Informacoes sobre ordens
| Nome do Produto | Numero de Catalogo | UNID | Preco | Qde | FAVORITOS | |
JMJD5 Plasmídeo duplo de Nickase (h) | sc-405787-NIC | 20 µg | $410.00 | |||
JMJD5 Plasmídeo duplo de Nickase (h2) | sc-405787-NIC-2 | 20 µg | $410.00 |
KDM8 (JMJD5) codifica uma dioxigenase contendo o domínio Jumonji C que atua como regulador epigenético, conectando o estado da cromatina ao controle transcricional. O JMJD5 tem sido implicado em atividades de hidroxilação/desmetilação de substratos histônicos e não histônicos e modula processos como a progressão do ciclo celular, respostas a danos no DNA e a expressão de genes metabólicos. Por meio de interações com complexos transcricionais e associados à cromatina, o JMJD5 contribui para a regulação de vias responsivas à hipóxia e ao estresse e para a coordenação de programas proliferativos. A desregulação da atividade ou da expressão de JMJD5 tem sido associada a alterações no controle de crescimento e na manutenção do genoma, tornando o KDM8 um alvo útil para estudos mecanísticos em biologia do câncer e distúrbios relacionados.

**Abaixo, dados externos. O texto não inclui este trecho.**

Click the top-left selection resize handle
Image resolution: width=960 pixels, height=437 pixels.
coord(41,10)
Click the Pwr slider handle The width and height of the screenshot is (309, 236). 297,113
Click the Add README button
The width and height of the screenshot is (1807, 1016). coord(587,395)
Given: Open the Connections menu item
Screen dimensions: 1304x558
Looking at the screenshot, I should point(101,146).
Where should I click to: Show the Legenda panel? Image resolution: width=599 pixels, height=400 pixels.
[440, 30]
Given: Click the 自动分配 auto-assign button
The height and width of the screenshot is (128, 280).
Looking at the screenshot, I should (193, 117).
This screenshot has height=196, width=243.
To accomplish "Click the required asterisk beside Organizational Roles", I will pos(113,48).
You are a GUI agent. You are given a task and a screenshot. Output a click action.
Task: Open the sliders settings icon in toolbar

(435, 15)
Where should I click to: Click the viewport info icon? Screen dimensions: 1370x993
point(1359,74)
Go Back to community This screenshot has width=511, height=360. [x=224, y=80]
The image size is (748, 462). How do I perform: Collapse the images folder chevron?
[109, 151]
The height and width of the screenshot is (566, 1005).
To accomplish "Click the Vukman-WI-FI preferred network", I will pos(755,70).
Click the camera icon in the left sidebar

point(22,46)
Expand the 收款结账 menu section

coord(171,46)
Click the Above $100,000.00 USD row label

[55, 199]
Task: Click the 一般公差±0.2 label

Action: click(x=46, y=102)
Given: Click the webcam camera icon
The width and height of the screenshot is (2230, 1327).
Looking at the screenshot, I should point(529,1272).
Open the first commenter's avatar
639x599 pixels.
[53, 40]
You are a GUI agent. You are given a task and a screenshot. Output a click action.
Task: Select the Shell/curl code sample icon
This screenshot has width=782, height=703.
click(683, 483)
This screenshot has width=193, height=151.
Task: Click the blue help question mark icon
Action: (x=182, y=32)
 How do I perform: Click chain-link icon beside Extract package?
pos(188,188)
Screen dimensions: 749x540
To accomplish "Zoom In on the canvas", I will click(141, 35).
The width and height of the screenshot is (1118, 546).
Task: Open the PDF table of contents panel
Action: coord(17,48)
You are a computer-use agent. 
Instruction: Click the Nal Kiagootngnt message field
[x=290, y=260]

JMJD5 O Plasmídeo de Nickase Dupla (h) consiste num par de plasmídeos combinados, concebidos para a edição de alta especificidade do locus KDM8 em linhas celulares human. Cada plasmídeo expressa uma nickase Cas9 D10A e um sgRNA distinto que tem como alvo cadeias de ADN opostas dentro de KDM8. Quando direcionadas para locais adjacentes em cadeias de ADN opostas, as duas nickases geram cortes deslocados numa única cadeia que, em conjunto, produzem uma quebra escalonada de cadeia dupla, exigindo uma atividade coordenada no alvo por parte de ambas as guias. A quebra de ADN resultante é resolvida por vias de reparação celular endógenas, mais frequentemente através da junção de extremidades não homólogas (NHEJ), levando a inserções ou deleções que perturbam a função KDM8. Ao exigir o envolvimento de dois sgRNA no locus alvo, a abordagem de dupla nickase aumenta a especificidade da edição e fornece uma estratégia CRISPR complementar para aplicações em que se deseja um controlo adicional sobre a precisão do direcionamento.
Para apoiar a identificação eficiente das células editadas, um plasmídeo codifica GFP para visualização fluorescente das populações transfectadas, enquanto o plasmídeo complementar transporta um gene de resistência à puromicina para seleção antibiótica. Em conjunto, estas características apoiam o enriquecimento eficiente das populações co-transfectadas e simplificam a validação dos clones com KDM8 interrompido.
Apenas para uso em investigação. Não se destina a uso diagnóstico ou terapêutico.